Non‑alcoholic fatty liver disease (NAFLD) is a topical problem for the medicine worldwide, and its association with an «unhealthy» lifestyle and metabolic disorders is well established. The important role of dysbiosis of the intestinal microbiota in the NAFLD pathogenesis and the functioning of the intestine‑liver axis is emphasized. Data on the structure and functioning of the intestinal barrier in physiological conditions are presented. It has been proven that the presence of dysbiotic changes in the microbiota plays an important role in the disruption of the barrier function of the gastrointestinal tract, which in turn increases the level of physiological translocation of both bacteria and their toxins and their life products. Part of these harmful products comes to the liver through the portal vein (endotoxinemia). The antigens’ overload contributes to the development and progression of NAFLD (up to liver cirrhosis). The intestinal barrier is emphasized to be dynamic and sensitive to changes occurring in the intestine.
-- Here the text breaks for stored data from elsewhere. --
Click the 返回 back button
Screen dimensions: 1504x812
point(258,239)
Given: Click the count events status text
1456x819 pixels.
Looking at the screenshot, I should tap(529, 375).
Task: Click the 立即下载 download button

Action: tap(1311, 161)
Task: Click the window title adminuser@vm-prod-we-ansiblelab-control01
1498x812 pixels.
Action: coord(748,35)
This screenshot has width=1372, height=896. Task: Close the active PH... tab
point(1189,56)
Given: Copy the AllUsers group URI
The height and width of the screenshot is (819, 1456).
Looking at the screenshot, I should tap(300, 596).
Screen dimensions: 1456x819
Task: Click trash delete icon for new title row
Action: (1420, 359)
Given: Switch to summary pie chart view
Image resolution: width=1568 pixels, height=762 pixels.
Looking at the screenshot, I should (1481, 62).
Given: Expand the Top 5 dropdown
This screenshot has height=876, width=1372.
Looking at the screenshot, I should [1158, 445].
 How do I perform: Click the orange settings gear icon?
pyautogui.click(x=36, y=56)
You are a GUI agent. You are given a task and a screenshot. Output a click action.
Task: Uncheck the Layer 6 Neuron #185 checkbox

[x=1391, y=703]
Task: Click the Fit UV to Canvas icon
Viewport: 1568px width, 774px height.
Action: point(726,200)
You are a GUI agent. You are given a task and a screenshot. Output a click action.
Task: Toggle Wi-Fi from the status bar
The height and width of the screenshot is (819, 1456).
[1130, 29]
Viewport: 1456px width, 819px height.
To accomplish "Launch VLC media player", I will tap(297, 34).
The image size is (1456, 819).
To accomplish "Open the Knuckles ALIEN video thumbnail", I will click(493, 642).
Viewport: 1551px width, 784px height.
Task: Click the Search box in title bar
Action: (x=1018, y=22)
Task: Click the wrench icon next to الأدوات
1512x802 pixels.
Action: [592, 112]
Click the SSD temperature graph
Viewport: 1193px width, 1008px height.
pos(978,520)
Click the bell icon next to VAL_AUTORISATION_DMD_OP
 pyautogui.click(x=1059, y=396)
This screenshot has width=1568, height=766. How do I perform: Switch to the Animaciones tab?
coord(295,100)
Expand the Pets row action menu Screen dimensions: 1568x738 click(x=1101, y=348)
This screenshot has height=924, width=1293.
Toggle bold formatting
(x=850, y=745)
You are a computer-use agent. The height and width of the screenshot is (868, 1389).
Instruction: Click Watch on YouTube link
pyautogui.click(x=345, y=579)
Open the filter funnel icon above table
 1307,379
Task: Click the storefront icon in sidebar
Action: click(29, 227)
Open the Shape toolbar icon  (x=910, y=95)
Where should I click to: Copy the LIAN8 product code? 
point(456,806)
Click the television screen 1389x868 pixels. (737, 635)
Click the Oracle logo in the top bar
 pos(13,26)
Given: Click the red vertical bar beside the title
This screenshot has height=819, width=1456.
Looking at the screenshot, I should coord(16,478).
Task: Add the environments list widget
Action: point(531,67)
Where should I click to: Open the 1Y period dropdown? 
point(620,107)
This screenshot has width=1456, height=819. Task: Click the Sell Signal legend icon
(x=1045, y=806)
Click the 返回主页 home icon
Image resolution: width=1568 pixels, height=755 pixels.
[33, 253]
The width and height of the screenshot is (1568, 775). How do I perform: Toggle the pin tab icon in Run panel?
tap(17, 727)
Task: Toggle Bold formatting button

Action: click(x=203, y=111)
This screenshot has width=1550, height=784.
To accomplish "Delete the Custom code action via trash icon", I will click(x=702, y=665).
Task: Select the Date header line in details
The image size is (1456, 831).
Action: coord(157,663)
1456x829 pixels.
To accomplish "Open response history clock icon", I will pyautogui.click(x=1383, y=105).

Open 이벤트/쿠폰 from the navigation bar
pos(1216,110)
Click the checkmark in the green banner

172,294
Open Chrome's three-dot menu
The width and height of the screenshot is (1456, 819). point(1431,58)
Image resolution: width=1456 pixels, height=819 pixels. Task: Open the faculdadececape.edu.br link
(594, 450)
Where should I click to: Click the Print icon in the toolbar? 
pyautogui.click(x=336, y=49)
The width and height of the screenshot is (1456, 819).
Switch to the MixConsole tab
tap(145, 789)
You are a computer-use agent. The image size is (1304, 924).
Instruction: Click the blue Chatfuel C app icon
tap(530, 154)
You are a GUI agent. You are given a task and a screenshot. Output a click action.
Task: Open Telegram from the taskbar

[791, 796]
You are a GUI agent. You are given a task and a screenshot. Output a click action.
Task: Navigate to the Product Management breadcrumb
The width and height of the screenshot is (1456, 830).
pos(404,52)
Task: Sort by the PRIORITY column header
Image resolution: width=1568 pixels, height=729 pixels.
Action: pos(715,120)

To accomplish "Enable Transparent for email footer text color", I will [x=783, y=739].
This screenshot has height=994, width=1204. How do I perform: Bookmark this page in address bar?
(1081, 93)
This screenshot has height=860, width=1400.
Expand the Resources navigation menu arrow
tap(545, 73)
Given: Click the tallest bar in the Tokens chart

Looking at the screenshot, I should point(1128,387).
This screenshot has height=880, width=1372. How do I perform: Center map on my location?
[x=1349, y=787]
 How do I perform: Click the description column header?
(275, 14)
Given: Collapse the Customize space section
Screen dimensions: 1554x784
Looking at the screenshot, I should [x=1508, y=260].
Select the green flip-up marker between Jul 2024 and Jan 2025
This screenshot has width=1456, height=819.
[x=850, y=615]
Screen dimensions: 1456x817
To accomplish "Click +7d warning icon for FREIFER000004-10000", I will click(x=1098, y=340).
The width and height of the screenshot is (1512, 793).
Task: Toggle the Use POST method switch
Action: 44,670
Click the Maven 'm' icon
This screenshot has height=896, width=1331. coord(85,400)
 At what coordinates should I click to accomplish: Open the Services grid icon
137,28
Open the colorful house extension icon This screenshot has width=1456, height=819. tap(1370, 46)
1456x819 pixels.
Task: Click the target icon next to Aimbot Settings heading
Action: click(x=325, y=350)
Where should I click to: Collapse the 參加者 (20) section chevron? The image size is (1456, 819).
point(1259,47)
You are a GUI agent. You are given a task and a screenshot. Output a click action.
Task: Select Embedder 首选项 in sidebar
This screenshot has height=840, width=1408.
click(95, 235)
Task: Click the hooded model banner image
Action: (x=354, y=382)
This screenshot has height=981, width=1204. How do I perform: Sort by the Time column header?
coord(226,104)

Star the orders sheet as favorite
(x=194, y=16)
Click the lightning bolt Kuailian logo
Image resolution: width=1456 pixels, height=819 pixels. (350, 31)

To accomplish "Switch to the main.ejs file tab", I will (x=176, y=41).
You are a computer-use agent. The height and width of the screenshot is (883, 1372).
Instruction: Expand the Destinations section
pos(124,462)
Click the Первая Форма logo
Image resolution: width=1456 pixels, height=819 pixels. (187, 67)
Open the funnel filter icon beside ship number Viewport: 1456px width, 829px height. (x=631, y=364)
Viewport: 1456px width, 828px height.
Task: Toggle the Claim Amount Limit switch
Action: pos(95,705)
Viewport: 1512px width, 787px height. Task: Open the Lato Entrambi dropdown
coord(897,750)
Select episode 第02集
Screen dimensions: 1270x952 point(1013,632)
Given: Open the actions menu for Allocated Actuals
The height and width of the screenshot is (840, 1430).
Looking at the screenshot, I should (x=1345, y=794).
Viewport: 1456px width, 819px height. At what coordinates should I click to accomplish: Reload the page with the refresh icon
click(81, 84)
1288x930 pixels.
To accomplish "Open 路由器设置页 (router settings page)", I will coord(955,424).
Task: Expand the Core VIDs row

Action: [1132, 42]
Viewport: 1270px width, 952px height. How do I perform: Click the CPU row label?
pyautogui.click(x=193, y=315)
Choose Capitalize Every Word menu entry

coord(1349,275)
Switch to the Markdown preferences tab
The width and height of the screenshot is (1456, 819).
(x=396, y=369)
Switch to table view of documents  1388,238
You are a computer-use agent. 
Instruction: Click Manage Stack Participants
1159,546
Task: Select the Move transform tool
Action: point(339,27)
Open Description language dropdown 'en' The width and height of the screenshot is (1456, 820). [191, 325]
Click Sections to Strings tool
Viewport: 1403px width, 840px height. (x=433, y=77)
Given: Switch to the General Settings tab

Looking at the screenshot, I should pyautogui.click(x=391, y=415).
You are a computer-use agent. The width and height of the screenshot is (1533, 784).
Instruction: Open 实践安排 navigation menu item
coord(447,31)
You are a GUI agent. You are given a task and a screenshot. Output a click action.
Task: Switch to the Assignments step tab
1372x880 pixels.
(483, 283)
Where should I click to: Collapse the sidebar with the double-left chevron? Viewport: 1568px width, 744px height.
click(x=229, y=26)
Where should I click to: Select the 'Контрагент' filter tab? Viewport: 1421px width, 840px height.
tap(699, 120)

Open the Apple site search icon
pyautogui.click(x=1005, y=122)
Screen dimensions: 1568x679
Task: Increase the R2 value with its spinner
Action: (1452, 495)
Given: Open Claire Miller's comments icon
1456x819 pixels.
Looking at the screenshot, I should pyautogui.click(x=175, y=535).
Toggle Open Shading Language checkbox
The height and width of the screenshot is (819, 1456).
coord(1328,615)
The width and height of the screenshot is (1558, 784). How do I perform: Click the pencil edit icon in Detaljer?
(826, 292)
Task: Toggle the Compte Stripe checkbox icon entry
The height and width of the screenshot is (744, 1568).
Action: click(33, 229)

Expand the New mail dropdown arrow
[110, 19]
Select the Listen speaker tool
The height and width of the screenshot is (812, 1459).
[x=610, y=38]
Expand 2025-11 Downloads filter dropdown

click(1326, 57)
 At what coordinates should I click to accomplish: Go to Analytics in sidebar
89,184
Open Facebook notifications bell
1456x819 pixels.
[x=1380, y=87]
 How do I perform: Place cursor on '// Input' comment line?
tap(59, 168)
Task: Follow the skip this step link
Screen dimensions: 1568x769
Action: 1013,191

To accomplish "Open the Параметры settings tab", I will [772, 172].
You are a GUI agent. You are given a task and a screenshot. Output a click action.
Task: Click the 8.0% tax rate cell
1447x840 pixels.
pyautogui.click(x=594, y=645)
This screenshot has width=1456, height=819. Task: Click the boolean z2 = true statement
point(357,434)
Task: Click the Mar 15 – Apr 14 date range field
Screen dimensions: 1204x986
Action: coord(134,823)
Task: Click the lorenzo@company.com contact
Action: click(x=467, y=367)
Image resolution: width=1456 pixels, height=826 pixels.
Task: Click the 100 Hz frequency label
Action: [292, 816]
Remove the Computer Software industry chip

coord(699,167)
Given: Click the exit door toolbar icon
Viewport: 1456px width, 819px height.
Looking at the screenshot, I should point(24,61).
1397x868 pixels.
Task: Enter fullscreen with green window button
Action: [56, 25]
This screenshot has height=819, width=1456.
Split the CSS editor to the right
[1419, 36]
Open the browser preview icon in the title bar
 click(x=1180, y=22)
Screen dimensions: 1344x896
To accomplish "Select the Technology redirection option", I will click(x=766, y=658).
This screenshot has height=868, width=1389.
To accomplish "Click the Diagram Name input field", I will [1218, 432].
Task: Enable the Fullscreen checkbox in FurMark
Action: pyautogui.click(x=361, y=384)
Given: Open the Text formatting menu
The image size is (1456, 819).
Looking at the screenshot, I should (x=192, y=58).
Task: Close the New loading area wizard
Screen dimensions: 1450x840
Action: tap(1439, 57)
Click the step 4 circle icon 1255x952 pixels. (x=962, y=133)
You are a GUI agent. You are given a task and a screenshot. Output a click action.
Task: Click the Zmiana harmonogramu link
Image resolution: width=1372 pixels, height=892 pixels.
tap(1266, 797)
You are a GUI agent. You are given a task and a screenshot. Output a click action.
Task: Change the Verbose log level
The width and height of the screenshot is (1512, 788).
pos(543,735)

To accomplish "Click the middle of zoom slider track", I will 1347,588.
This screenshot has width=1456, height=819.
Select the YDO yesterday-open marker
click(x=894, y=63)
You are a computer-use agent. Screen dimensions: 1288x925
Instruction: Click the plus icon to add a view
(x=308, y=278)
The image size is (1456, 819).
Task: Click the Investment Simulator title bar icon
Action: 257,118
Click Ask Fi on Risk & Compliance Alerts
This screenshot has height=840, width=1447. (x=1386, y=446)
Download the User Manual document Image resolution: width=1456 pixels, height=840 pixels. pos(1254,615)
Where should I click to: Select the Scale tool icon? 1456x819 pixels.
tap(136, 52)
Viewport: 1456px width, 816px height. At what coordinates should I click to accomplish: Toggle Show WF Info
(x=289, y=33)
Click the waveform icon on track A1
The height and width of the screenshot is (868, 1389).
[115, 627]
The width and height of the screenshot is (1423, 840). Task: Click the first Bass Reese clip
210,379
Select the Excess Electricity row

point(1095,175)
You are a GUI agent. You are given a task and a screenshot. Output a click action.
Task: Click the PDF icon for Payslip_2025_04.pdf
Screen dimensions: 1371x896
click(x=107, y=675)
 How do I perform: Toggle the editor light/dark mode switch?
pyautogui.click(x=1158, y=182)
The increased intestinal permeability and bacterial overgrowth syndrome (which is a source of increased endotoxemia) is observed in patients with NAFLD more frequently than in healthy subjects. Number of studies have revealed that the degree of intestinal permeability in NAFLD patients correlated with the steatosis severity. The factors that most significantly affect intestinal permeability in patients with NAFLD include microbial environment, bile acids, levels of fecal short‑chain fatty acids (mainly butyrate), the metabolism of the essential aromatic amino acid tryptophan, as well as the nature of nutrition, alcohol intake, medicinal preparations, stress, and level of physical activity, which act either directly or through the induction of intestinal microbiota dysbacteriosis. The increased intestinal permeability and its consequence — bacterial translocation, are noticed to be involved in the development of such complications as spontaneous bacterial peritonitis, hepatorenal syndrome, portal vein thrombosis, hepatic encephalopathy, hepatocellular carcinoma.